• _INSTRUCTIONS FOR THE TASK_
Extend the forum post below about the TEfficiency class, beginning right after its final sentence.

• _TEXT BLOCK_
- - - - - - -

Dear TEfficiency developers,
I commend your efforts to provide standard tools to one of the
most common problems in HEP - how to calculate efficiencies -
which is often treated wrong. I expect your class to quickly
become a de-facto standard. Thus it’s worth while to carefully
consider how it will be used, and review its appropriateness.
I’ll inform Bob Cousins of this thread, as I quote him below, and
I hope he’ll find the time to review this important standard tool.
Unfortunately, I fear your class design and documentation will
lead to mistaken solutions. Especially as some users trust
official ROOT solutions as gospel.
The main issue as that through out you assume that the total number
of events is predetermined. The same assumption underlies
TGraphAsymmErrors’ default constructor. In my experience,
this happens very rarely. In fact, yesterday was the first time I saw
this happen in an analysis in the last several years
When event must pass selection criteria before entering the “total”
histogram, this is really a tri-nomial problem: events are either
ignored, passed, or failed. It is easy to show that given a probability
to be ignored I, the correlation between the number of failing and
passing events is -1+I.
In particular, in an efficiency measured in hadron collider data, the
trigger system provides a high rejection rate, that is, an I of almost 1,
making the numbers of passing and failing events uncorrelated to an
extremely accurate approximation.
A similar situation usually happens in the corresponding MC-efficiency
measurements, though exception can happen.
Assuming as you do, that the total number of events is predetermined is
equivalent to assuming I=0, and hence total anti-correlation and larger
uncertainties.
The proper solution is simply to use independent random variables for
the passing and failing counts, and do standard error propagation. If
no weights are used these are Poisson, and the result is the “usual”
but IMHO misnamed “Binomial formula”. One can solve precisely the case
of intermediate values of I, but practically all cases have I > 0.999
or I=0, so I never bothered studying that further.
A secondary issue is the choice of Clopper-Pearson error bars as the default.

- - - - - - -

• _ITEMS_

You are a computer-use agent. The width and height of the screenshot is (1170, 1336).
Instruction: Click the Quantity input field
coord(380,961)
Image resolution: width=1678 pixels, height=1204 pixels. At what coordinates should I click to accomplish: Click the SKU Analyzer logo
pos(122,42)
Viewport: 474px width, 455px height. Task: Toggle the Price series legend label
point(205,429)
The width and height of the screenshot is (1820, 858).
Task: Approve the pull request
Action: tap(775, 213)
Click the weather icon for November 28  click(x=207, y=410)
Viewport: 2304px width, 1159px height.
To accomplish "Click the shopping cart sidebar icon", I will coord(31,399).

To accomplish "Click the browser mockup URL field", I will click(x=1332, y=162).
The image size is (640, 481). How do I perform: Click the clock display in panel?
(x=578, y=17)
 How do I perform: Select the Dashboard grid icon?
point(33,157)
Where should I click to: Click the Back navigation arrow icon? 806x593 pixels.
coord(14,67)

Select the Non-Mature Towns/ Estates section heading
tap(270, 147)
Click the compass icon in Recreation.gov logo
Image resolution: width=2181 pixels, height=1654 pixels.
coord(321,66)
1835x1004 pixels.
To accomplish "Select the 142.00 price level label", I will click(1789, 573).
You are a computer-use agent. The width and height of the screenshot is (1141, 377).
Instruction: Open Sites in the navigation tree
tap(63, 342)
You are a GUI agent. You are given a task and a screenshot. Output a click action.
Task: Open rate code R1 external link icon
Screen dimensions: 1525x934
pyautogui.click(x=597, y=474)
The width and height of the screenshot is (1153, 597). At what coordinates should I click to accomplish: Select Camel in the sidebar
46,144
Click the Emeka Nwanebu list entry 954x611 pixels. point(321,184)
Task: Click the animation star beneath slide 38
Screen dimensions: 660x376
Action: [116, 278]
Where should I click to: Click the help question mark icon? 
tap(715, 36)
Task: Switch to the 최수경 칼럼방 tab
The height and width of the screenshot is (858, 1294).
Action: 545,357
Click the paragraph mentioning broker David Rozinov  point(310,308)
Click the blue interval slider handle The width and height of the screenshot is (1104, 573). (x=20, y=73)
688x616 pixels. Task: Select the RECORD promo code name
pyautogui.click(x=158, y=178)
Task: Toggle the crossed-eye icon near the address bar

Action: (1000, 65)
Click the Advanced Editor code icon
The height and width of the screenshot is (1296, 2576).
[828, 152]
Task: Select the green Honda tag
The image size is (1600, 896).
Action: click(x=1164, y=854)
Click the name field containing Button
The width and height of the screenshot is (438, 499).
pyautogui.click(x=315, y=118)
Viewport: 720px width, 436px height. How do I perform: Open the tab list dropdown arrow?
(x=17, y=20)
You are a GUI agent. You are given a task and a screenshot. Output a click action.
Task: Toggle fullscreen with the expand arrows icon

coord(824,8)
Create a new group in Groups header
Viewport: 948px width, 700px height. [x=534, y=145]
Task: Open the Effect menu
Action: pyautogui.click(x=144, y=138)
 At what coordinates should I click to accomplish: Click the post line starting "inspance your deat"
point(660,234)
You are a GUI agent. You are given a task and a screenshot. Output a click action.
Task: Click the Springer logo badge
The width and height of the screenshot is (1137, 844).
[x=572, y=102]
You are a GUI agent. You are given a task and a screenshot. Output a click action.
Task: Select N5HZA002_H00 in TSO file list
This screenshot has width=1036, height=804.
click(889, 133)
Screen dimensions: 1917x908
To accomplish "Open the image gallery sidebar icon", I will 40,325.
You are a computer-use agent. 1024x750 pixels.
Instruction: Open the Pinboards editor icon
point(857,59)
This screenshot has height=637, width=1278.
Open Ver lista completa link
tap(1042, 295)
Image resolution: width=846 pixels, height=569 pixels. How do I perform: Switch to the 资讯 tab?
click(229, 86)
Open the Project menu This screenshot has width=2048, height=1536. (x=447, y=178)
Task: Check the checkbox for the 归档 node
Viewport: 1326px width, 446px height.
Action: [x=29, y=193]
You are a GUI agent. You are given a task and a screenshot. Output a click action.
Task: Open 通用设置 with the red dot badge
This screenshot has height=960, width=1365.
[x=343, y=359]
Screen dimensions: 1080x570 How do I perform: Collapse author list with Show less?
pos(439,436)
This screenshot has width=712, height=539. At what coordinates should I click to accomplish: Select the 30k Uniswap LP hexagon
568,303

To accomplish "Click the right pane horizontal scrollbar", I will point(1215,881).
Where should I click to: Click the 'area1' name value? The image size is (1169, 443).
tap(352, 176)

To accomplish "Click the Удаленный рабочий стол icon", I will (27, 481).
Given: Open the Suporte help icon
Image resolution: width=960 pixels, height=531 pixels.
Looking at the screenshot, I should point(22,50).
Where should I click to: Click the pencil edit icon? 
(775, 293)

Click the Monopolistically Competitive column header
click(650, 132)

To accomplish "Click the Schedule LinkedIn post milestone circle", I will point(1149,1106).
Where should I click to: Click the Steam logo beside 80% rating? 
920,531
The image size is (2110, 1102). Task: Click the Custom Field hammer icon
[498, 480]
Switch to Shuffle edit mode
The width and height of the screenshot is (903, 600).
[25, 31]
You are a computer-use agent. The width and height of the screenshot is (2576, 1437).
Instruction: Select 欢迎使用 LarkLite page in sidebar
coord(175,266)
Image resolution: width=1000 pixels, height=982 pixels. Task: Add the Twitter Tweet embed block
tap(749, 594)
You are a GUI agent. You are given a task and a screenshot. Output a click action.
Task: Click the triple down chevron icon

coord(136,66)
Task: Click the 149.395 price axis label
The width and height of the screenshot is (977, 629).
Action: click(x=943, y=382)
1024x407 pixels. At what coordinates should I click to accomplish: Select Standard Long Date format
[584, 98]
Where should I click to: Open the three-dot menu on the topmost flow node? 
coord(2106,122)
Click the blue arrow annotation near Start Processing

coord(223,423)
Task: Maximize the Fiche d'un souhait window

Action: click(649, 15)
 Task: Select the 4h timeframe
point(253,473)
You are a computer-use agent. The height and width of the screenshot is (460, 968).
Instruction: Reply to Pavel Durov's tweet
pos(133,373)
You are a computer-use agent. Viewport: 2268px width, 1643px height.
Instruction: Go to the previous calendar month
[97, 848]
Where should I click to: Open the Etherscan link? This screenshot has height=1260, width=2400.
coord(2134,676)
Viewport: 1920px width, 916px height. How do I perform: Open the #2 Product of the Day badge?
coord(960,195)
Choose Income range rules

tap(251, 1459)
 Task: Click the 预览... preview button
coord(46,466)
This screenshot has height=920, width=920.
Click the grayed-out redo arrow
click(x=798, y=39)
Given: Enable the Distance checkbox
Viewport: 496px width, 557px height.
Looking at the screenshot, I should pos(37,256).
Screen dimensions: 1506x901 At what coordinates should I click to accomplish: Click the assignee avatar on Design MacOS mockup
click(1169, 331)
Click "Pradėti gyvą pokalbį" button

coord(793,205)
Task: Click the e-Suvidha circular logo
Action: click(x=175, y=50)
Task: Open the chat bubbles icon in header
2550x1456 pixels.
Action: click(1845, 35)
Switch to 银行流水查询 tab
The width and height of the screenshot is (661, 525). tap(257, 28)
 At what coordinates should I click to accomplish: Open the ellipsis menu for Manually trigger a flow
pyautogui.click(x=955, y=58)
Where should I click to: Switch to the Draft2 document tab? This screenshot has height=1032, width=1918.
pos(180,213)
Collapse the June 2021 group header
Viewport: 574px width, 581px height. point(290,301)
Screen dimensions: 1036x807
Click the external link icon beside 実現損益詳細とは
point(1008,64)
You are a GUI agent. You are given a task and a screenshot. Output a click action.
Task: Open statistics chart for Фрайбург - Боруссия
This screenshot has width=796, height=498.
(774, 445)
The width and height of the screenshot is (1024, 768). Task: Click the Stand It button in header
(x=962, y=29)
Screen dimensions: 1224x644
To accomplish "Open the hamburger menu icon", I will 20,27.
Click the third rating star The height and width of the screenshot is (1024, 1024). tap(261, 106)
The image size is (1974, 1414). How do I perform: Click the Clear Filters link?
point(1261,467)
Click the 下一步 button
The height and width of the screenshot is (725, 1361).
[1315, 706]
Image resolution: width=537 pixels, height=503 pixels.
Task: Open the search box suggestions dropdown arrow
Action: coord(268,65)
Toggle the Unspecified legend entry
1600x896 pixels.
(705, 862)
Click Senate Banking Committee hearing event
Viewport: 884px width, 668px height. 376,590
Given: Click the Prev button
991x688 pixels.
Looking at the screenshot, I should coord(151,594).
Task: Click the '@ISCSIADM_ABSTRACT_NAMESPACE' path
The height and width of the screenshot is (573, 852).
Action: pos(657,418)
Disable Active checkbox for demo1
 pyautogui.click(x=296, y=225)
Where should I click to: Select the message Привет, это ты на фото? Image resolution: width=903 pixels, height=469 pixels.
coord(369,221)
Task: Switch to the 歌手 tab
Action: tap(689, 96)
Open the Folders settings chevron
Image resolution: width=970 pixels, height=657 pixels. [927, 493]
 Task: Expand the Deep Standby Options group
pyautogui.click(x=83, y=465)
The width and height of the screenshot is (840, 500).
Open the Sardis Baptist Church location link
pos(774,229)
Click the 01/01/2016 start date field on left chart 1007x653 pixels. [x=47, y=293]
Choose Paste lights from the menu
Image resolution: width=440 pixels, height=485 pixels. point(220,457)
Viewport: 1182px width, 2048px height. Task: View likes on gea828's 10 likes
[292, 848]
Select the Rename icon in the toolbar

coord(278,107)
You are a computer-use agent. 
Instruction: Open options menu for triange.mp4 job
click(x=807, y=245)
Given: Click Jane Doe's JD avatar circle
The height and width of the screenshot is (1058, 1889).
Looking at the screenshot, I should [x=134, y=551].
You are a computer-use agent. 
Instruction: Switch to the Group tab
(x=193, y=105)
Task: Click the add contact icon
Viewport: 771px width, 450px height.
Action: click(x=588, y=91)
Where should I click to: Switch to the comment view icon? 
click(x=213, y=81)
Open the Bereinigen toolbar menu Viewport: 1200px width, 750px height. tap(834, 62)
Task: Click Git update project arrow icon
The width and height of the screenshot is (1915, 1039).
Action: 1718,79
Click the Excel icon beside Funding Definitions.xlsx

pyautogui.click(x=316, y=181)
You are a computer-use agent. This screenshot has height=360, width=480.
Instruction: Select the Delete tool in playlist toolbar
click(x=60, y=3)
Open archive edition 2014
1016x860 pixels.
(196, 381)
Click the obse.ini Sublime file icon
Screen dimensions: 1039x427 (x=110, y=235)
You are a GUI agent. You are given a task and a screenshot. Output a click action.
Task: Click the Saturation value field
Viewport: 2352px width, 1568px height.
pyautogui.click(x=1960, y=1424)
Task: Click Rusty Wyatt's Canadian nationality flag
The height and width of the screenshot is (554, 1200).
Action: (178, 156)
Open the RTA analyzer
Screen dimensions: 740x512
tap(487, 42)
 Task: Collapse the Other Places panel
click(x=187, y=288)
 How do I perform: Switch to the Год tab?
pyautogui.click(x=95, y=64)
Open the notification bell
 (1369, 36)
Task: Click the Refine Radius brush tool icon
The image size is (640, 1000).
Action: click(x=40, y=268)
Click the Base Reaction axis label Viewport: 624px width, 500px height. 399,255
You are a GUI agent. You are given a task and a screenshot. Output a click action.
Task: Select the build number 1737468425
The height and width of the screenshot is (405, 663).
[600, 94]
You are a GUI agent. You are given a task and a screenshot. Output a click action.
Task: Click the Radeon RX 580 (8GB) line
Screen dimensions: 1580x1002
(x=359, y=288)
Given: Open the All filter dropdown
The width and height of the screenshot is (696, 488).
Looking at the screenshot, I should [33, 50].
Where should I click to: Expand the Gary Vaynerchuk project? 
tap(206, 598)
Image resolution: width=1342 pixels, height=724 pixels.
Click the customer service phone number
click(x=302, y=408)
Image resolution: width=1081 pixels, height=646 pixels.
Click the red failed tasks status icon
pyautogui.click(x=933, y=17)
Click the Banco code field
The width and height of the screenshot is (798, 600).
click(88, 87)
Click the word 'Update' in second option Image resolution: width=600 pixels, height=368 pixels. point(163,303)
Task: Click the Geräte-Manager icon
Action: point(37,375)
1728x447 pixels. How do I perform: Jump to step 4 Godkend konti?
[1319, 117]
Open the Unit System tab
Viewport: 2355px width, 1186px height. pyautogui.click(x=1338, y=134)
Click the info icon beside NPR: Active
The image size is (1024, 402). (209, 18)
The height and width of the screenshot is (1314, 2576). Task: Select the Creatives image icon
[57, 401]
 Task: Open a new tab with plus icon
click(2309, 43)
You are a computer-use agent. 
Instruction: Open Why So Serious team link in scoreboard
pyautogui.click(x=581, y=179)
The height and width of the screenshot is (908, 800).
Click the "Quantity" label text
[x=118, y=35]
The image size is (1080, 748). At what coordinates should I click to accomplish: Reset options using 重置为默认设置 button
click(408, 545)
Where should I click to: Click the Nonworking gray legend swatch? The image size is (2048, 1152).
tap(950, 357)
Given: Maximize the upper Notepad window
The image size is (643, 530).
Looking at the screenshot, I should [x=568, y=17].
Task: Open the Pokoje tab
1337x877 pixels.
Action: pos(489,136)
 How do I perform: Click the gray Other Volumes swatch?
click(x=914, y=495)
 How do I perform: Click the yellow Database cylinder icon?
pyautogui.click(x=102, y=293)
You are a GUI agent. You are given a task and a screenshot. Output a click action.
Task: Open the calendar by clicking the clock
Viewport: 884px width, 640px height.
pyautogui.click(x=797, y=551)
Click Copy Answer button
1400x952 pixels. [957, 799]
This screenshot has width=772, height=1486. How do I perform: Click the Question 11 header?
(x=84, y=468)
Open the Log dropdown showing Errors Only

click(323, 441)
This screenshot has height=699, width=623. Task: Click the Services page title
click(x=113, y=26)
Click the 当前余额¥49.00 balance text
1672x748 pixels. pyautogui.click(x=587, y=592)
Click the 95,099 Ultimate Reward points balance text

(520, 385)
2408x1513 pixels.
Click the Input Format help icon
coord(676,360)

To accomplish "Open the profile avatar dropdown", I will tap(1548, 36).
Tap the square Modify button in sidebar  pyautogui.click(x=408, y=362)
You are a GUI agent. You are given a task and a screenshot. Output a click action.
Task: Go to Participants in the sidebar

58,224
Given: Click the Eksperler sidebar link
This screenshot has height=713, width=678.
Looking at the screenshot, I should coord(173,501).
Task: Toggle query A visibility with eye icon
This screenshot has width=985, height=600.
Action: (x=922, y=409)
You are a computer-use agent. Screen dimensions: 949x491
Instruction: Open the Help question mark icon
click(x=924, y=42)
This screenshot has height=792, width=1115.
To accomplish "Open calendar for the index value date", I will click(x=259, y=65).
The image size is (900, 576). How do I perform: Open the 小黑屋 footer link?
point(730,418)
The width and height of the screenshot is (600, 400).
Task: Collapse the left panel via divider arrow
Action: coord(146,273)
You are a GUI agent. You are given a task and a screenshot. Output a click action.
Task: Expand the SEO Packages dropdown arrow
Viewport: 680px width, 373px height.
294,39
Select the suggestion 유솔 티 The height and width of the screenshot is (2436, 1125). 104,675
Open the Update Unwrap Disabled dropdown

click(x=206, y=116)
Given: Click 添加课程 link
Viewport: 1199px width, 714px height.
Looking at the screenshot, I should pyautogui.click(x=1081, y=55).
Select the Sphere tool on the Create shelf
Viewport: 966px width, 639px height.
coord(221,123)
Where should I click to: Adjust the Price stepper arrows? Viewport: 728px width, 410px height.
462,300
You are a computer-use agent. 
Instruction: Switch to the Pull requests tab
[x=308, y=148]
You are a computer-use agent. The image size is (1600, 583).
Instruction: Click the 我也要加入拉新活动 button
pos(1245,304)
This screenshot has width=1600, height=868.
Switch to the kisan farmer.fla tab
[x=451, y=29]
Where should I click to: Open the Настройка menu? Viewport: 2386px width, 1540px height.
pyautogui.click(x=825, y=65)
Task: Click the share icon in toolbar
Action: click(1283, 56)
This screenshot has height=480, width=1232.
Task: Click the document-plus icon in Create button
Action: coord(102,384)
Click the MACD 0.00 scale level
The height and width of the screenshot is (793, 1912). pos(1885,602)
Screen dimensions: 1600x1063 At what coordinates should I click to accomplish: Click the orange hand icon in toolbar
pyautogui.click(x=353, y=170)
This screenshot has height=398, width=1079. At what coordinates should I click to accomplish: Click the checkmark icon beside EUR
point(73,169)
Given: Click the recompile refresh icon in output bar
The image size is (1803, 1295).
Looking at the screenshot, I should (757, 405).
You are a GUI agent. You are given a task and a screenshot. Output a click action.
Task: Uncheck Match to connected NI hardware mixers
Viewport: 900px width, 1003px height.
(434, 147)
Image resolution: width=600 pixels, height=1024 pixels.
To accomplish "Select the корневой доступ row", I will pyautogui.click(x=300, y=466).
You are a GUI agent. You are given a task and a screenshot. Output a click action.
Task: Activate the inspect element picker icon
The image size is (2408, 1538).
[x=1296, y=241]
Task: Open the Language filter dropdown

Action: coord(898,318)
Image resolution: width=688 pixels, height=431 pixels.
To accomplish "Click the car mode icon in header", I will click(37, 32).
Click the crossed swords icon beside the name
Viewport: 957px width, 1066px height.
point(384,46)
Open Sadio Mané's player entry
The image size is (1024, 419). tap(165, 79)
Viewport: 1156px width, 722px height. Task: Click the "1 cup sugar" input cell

- - - - - - -

• _SOLVED EXERCISE_
Theoretically, this is a reasonable default choice (see e.g., arXiv:0905.3831)
for quoting final results. However my experience is that effieciencies
are almost always immediately propagated into further steps in the
analysis that assume Gaussian uncertainties with the quoted width,
usually a fitter to parametrize the efficiency in some parameter.
But as you know and documented, Clopper-Pearson systematiclly over-covers,
so the widths fed to the fitter as biased high. You go one step better
than most by using Binomial uncertainties, but suffer the same bias.
From your documentation, the Wilson intervals, and the Bayesian intervals
you implemented, are all free from this problem. I strongly suggest you
change the default to one of these.
In April we had a similar discussion for specific trigger efficiencies
in CMS, and Bob Cousins concluded with:
if you really have this constraint
(not sure why), then the generalized Agresti-Coull interval (which uses
the midpoint of the Wilson interval as the “measured value”) would be
the thing I would try. It is designed for the Gaussian approximation,
and as explained in our paper, the Wilson interval is the correct way to
construct a binomial confidence interval in the Gaussian approximation.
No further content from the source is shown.